President Jammeh is said to have called on the relevant authorities to immediately drop the charges levelled against Babucarr Ceesay and Abubacarr Saidykhan.

The two journalists cum human rights activists Abubacarr Saidykhan, an independent freelancer and member of the Gambia Press Union and his colleague Baboucarr Ceesay, the first vice president of the Gambia Press Union and a correspondent for the Nairobi-based Africa Review were arrested on September 6, 2012 by the Police of the Criminal Investigation Unit.

Their arrest and subsequent detention followed the pair’s request of a permit from the Inspector General of Police to hold a peaceful demonstration against the recent execution of the nine death row inmates.

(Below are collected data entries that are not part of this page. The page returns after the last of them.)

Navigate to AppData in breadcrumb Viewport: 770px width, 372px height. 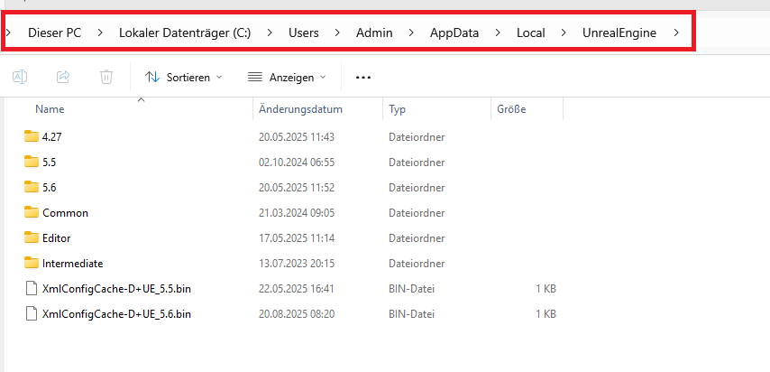(454, 33)
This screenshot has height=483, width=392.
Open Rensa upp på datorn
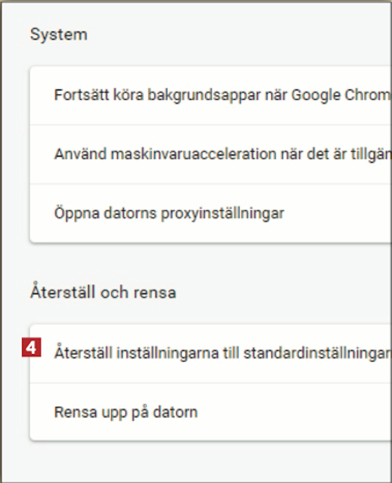point(126,412)
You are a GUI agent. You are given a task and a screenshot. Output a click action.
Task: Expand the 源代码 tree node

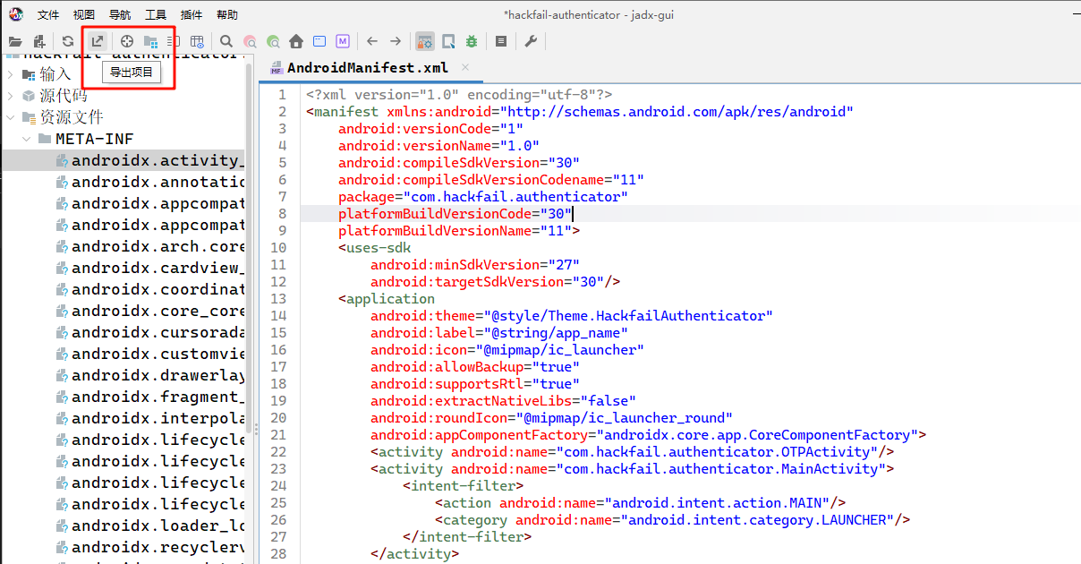point(11,96)
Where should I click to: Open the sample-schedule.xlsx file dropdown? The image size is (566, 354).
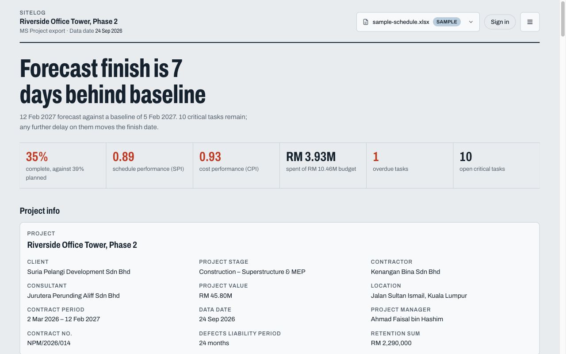[418, 22]
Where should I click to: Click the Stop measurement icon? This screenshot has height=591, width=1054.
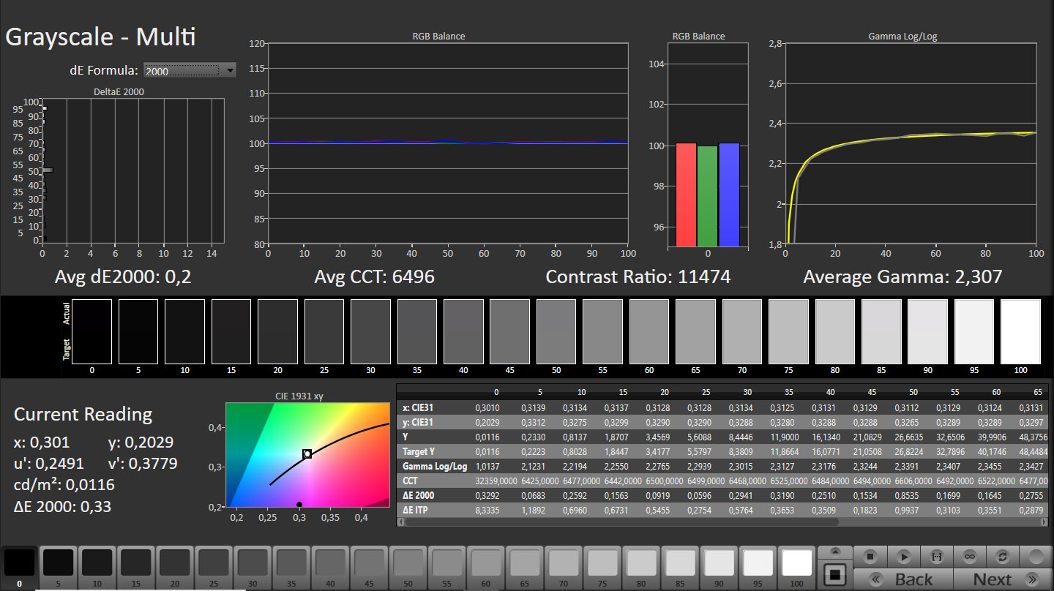click(x=870, y=557)

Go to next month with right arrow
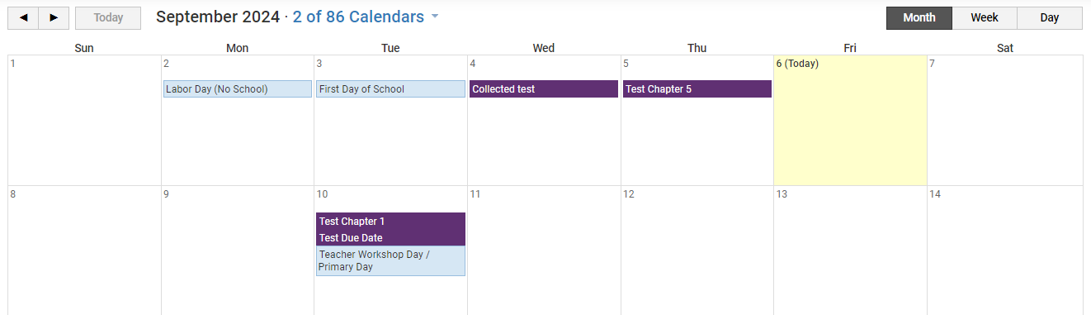[54, 18]
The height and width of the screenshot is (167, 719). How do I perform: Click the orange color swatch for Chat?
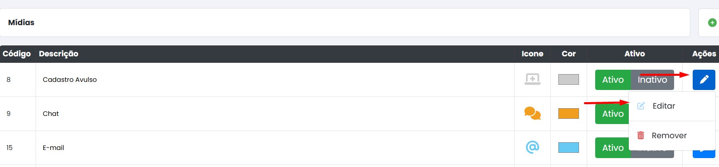pyautogui.click(x=568, y=113)
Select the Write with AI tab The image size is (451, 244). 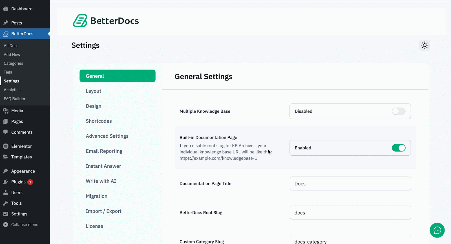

The good news to drop the charges followed manifested boredom by the two journalists who resorted to writing articles on their ordeal after they feel no headway was being made despite reporting regularly to the Interpol Unit in Banjul as required by the police.

"Both of you must understand that this country belongs to all of us and we must uphold the peace and security of this country. I cannot just understand why you prefer to demonstrate peacefully after knowing the repercussions of a peaceful demonstration," Justice Minister Jobarteh is reported to have said during the meeting at the AG Chambers which was held in consultation with his Legal Secretary and Solicitor General Mr. Pa Harry Jammeh.  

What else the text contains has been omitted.